Introduction

The banking industry has rapidly embraced AI and machine learning models across various operations, with text recognition emerging as a pivotal technology for automating tasks. From streamlining account opening procedures to verifying KYC details, AI-driven solutions are transforming traditional banking processes.

A critical application of this technology lies in automating the validation of vendor invoices for payment disbursement. Historically, this has been a manual and time-consuming process, where teams meticulously cross-check key invoice metrics—such as tax details, PAN numbers, and GST information—against existing system records. By leveraging AI in this domain, banks are poised to significantly enhance efficiency, reduce errors, and accelerate payment cycles.

Current Challenges in Invoice Validation

The invoice validation process in our banking operations is currently facing significant challenges due to its manual nature and high volume.
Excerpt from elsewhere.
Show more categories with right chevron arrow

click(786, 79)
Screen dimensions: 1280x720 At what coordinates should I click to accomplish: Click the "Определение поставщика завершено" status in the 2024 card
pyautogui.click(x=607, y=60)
The following flowchart illustrates the current manual process:

Our current invoice validation process involves the following steps:

1. Receive 4000-5000 invoices daily from various vendors across India.
2. Manually check each invoice against system records, a time-consuming task performed by a team of checkers.
3. Match invoice details with tax masters to verify tax-related information.
4. Based on the manual checks, invoices are either verified or flagged for discrepancies.
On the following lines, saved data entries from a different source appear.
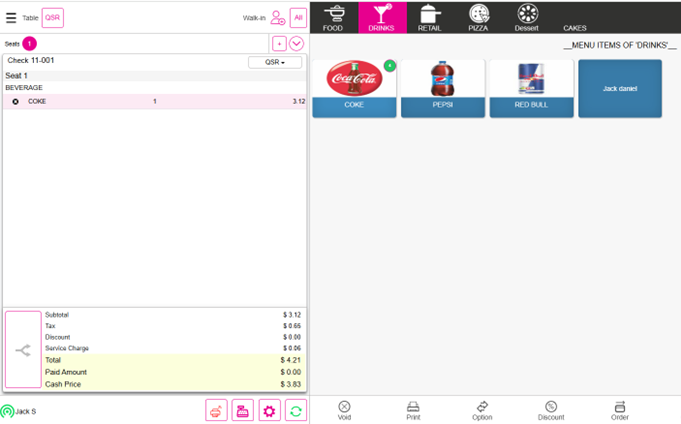Apply a Discount using bottom toolbar

pyautogui.click(x=551, y=410)
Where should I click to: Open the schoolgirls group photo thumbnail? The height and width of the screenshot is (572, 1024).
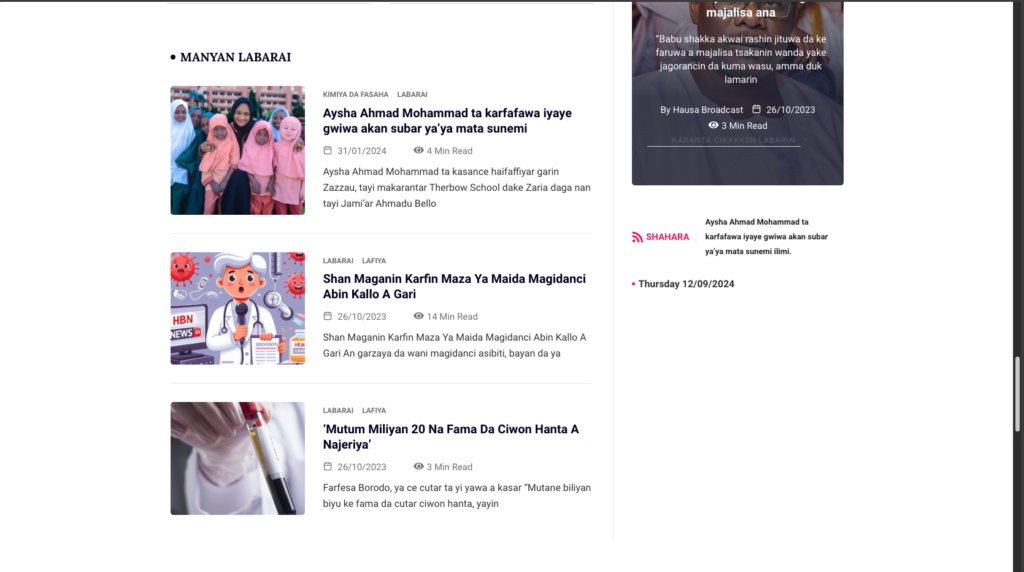click(x=238, y=150)
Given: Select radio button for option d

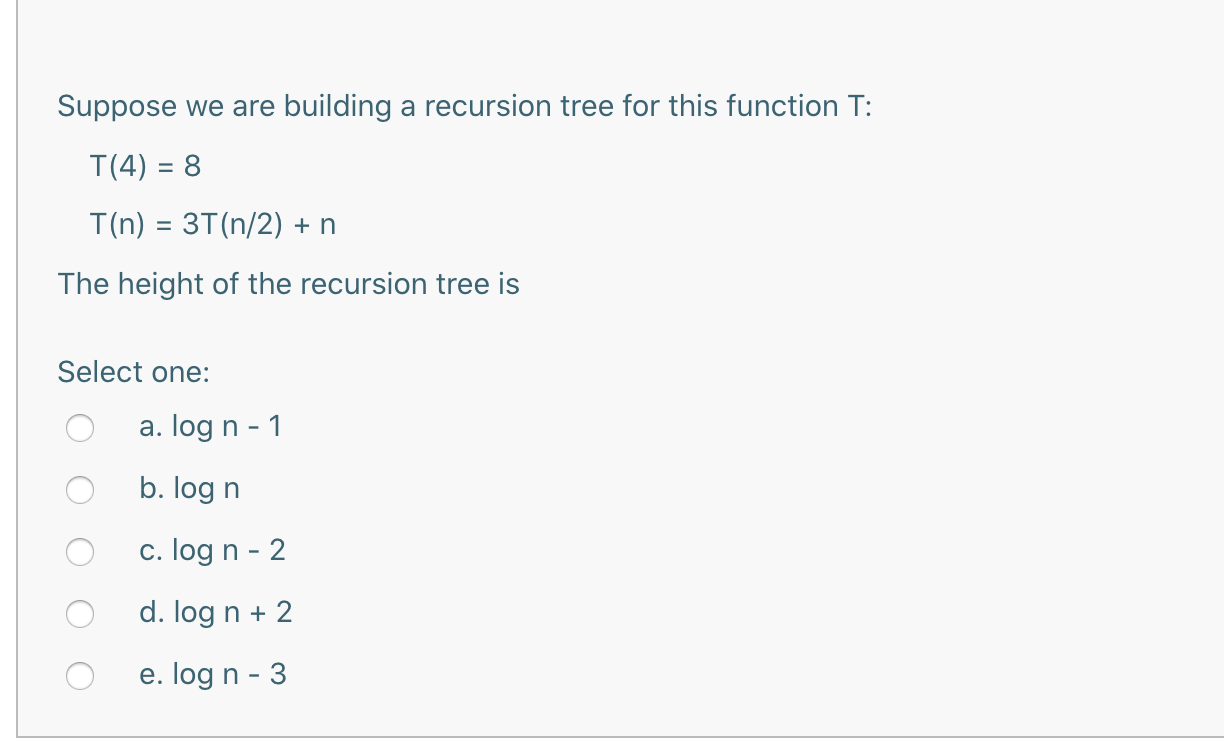Looking at the screenshot, I should [80, 614].
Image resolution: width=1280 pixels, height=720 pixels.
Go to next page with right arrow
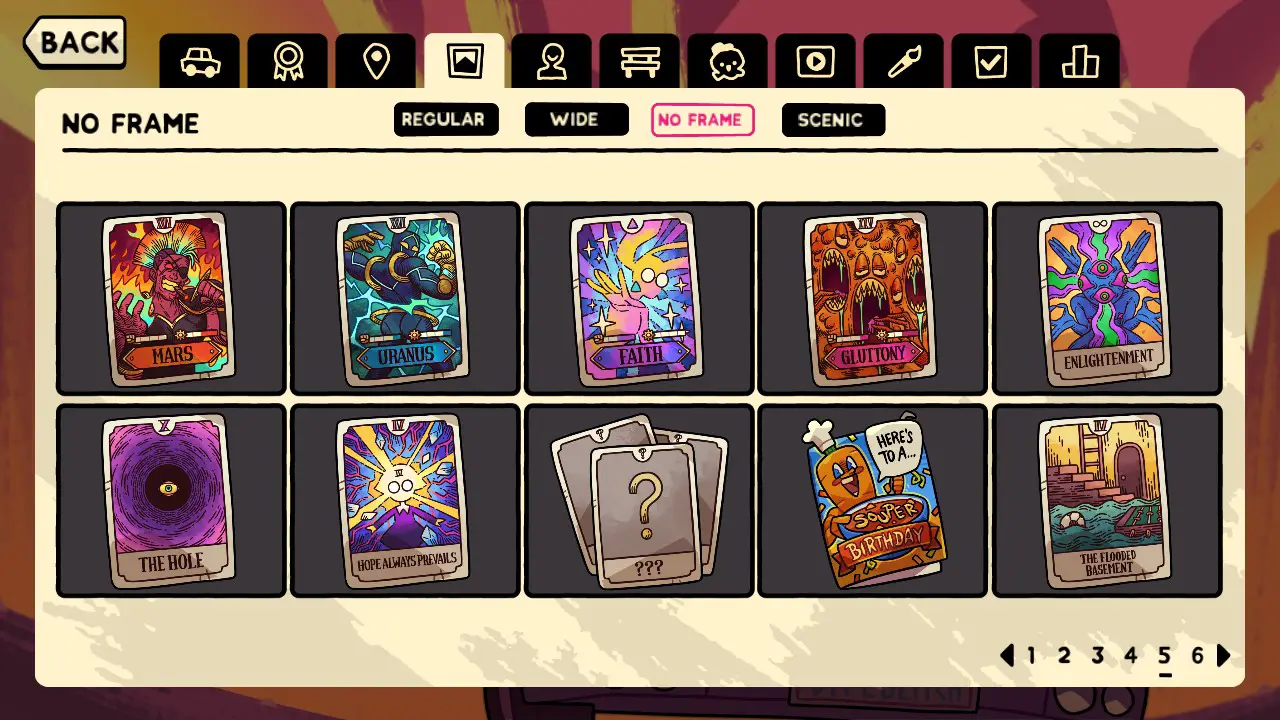click(x=1224, y=656)
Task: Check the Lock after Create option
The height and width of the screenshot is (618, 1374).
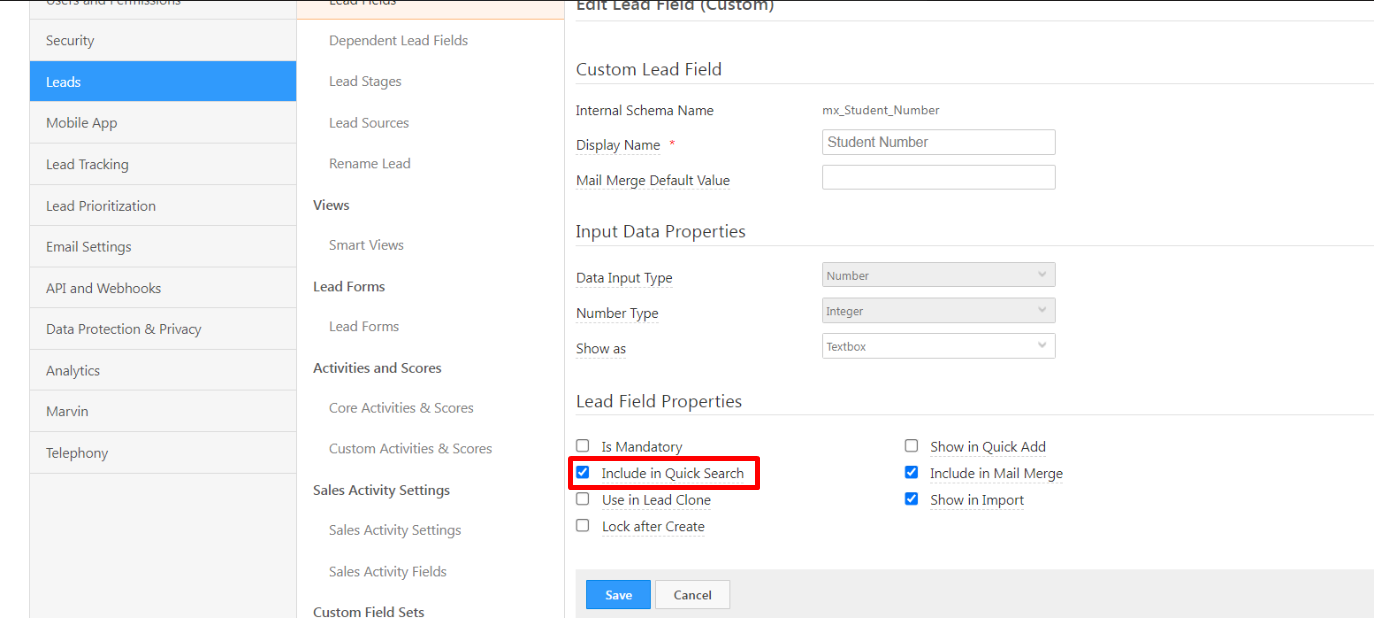Action: pyautogui.click(x=583, y=526)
This manual approach presents several challenges:

• High volume of invoices creates a substantial workload for the checking team.
• Time-intensive process leads to potential bottlenecks in payment disbursement.
• Manual checking is prone to human error, especially given the repetitive nature of the task.
• Significant human resources are consumed, which could be allocated to higher-value tasks.
• The time-consuming nature of the process can lead to delays in vendor payments.

Solution Development

To address the challenges presented by our current manual invoice validation process, we started on a journey to develop an automated solution. This section outlines our proposed solution and the steps we took to arrive at our final approach.

Proposed Solution

Our proposed solution aims to automate the invoice validation process using AI and OCR technologies. Here's a visual representation of how this solution compares to our current process:

The proposed automated process involves the following steps:

1. Receive 4000-5000 invoices daily (unchanged from the current process).
2. Automatically fetch scanned images of invoices and corresponding system records.
3. Utilize Optical Character Recognition (OCR) technology to extract relevant details from the scanned invoices.
4. Output cross-checked results with match rates, quickly identifying verified invoices and potential discrepancies.
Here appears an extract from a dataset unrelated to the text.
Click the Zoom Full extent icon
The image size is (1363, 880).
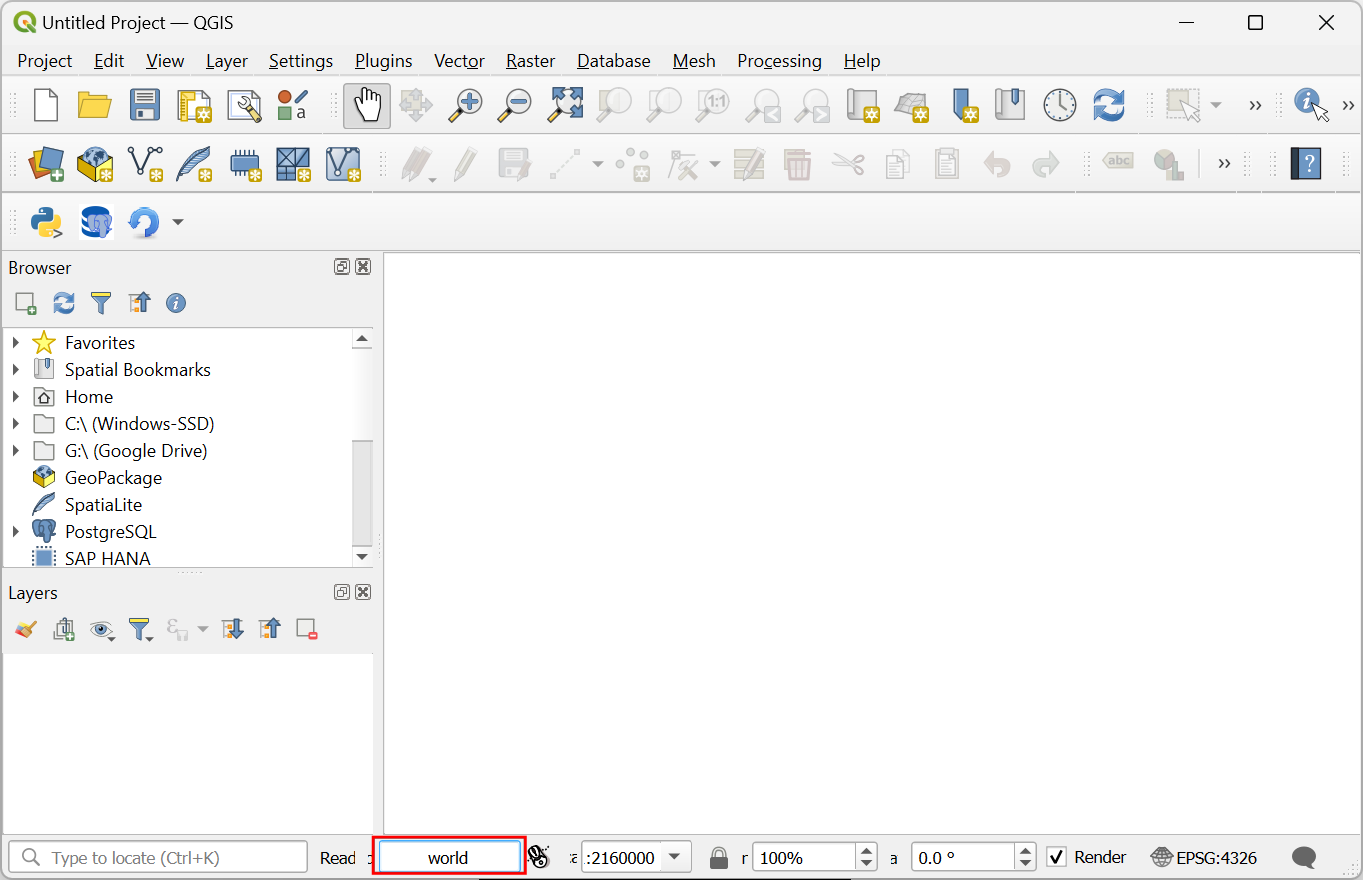pos(565,105)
This automated approach is designed to streamline the invoice validation process, minimize manual effort, and improve the accuracy and efficiency of invoice processing.

Initial Challenges

Before we describe the implementation of our final solution, it's important to understand the major challenges we faced at the outset of this project:

1. Varying Invoice Formats:

   • Invoices came from multiple vendors, each with their own format.
   • There was no fixed number of pages or consistent placement of metrics.
   • For example, Vendor A might use a table format with the company name at the top and GST values at the bottom, while Vendor B might use a paragraph format with different placements for key information.

2. Image Quality Issues:

   • While most invoices were printed, many contained handwritten entries, corrections, stamps, or other disturbances that affected image quality.
   • These inconsistencies created significant noise in the data, making extraction more challenging.

3. Complex Metric Extraction:

   • Key metrics included invoice number, date, tax details (SGST, CGST, IGST), IRN, HSN codes, PAN, and GST numbers.
   • While some values like invoice numbers were relatively easy to identify, others like GST appeared multiple times throughout documents.
   • The position of values relative to their labels was inconsistent (above, below, or next to the label).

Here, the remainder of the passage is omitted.